Dégroupage : les “prestations associées” seront moins chères

Mobilité

France Télécom baisse les tarifs de services connexes rendus aux opérateurs qui dégroupent. Ces derniers jugent les efforts encore insuffisants.

L’Autorité de régulation des communications électroniques et des postes (Arcep) a annoncé que France Télécom a réduit ses tarifs liés aux prestations associées du dégroupage. Il s’agit de services connexes rendus aux opérateurs alternatifs afin qu’ils puissent développer leurs propres réseaux en s’émancipant de la tutelle de l’opérateur historique. En guise d’exemple de frais annexes, on peut citer la location d’espaces réservée à l’équipement des opérateurs dans les répartiteurs de France Télécom.

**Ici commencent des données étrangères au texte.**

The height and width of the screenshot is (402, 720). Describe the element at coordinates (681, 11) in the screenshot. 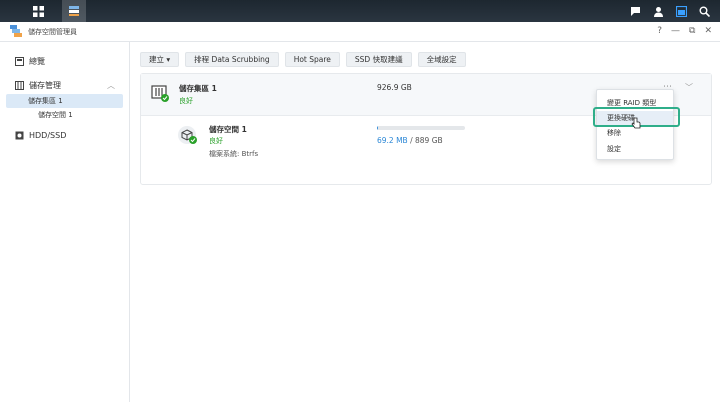

I see `widget-icon` at that location.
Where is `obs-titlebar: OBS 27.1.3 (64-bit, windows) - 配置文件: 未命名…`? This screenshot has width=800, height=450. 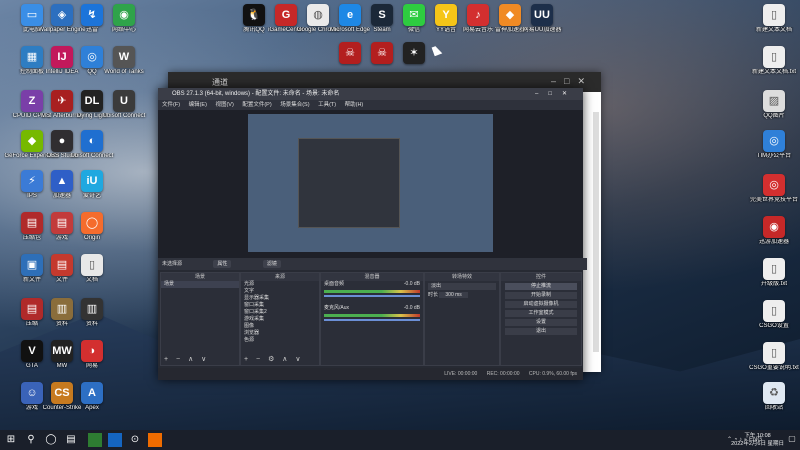
obs-titlebar: OBS 27.1.3 (64-bit, windows) - 配置文件: 未命名… is located at coordinates (370, 94).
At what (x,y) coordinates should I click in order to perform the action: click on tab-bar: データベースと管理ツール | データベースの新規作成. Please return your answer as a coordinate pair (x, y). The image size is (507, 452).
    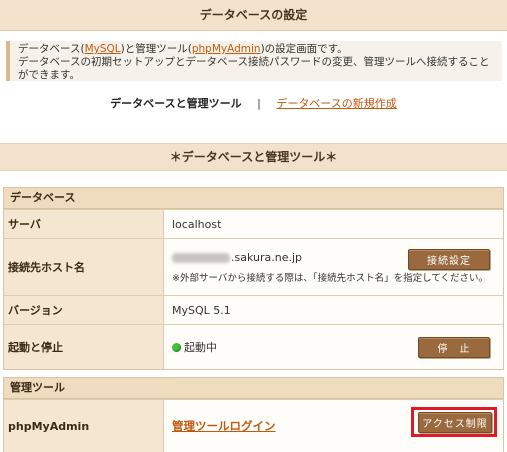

Selon l’Arcep, cette évolution conduit à une réduction de la facture des frais annexes située dans une fourchette de 34 % à 44 % par répartiteur, selon la typologie du site. La baisse des tarifs de ces prestations annexes sera applicable début août. L’organe de régulation des télécommunications a donné quelques exemples de réduction qui vont se répercuter sur les factures des opérateurs. Sur les gros sites déjà dégroupés (typiquement situés en zone urbaine), il faut compter une économie de l’ordre d’un euro par accès et par mois. Dans le cas des sites de 5000 lignes (correspondant à des communes de 10 000 habitants), la réduction sera de 2,5 euros. Pour les plus petits sites (3 000 lignes), les opérateurs bénéficieront d’un rabais de 3,8 euros.

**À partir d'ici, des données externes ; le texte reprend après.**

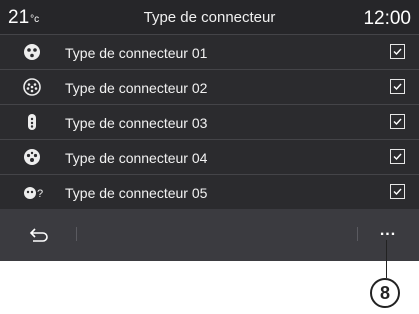 The height and width of the screenshot is (314, 419). What do you see at coordinates (136, 158) in the screenshot?
I see `list-item-label: Type de connecteur 04` at bounding box center [136, 158].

Absence de “concurrence effective”

Quelques acteurs concernés par cette baisse tarifaire ont réagi : Telecom Italia France, qui rapproche ses activités avec celles de Tiscali France, exprime sa satisfaction. Mais l’opérateur apporte un bémol : “cette amélioration des conditions économiques du dégroupage n’est pas suffisante pour développer une concurrence effective”.

Telecom Italia effectue une comparaison portant sur deux points entre les marché télécoms français et italien. Primo, le tarif de location d’un accès totalement dégroupé reste plus cher en France : 9,5 euros HT par mois soit 2 euros de plus qu’en Italie. Secundo, les tarifs de prestations associées restent plus élevés dans l’Hexagone que chez notre voisin transalpin.

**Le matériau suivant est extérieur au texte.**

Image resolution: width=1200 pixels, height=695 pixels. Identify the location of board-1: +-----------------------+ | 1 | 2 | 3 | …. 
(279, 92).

Autre réclamation liée à la pérenité du modèle économique du dégroupage total : l’écart jugé trop serré entre les tarifs des prestations de gros et ceux des offres de détail. Actuellement, cet écart se situe à 2,2 euros. D’ici mi-2007, en vertu de la hausse de l’abonnement téléphonique concédée à France Télécom, la différence tarifaire s’établira à 4 euros.

Telecom Italia plaide pour une mise en oeuvre plus rapide de cet écart. “Retarder l’établissement de cet écart revient à freiner l’avènement d’alternatives concurrentielles complètes à l’abonnement de France Télécom.”, estime la direction française de Telecom Italia.

Point de salut en dehors des grandes villes

Même son de cloche du côté de Télé2 France qui estime que le prix de location d’une ligne dégroupée à 9,5 euros HT par mois “demeure trop élevé”. “Le consommateur ne bénéficie pas d’une vraie variété d’offres et de prix bas, sauf s’il habite dans une grande ville”, rajoute l’opérateur alternatif qui rencontre des difficultés de compétitivité dans les zones non dégroupées (voir article du 16 juin 2005).

Avant même la fusion effective des groupes Cegetel et Neuf Télécom, Télé2 indique “investir plusieurs dizaines de millions d’euros par an dans le déploiement d’un réseau ADSL commun” avec? Neuf Cegetel.

Qualité du dégroupage : les efforts de France Télécom sont scrutés
Conformément aux engagements pris par France Télécom devant l’Arcep en début d’année (voir édition du 24 janvier 2005), France Télécom met désormais en ligne chaque mois une liste d’indicateurs de qualité du dégroupage. Un système qui a pour objectif de mesurer les améliorations des prestations de l’opérateur historique dans ce domaine. Pour l’Arcep, les premiers résultats publiées par France Télécom pour les mois de mai et de juin “donnent des résultats contrastés”. Certes, les délais de la livraison des paires dégroupées sont mieux pris en compte. En revanche, ils sont “peu satisfaisants” à propos du volet service après-vente du dégroupage.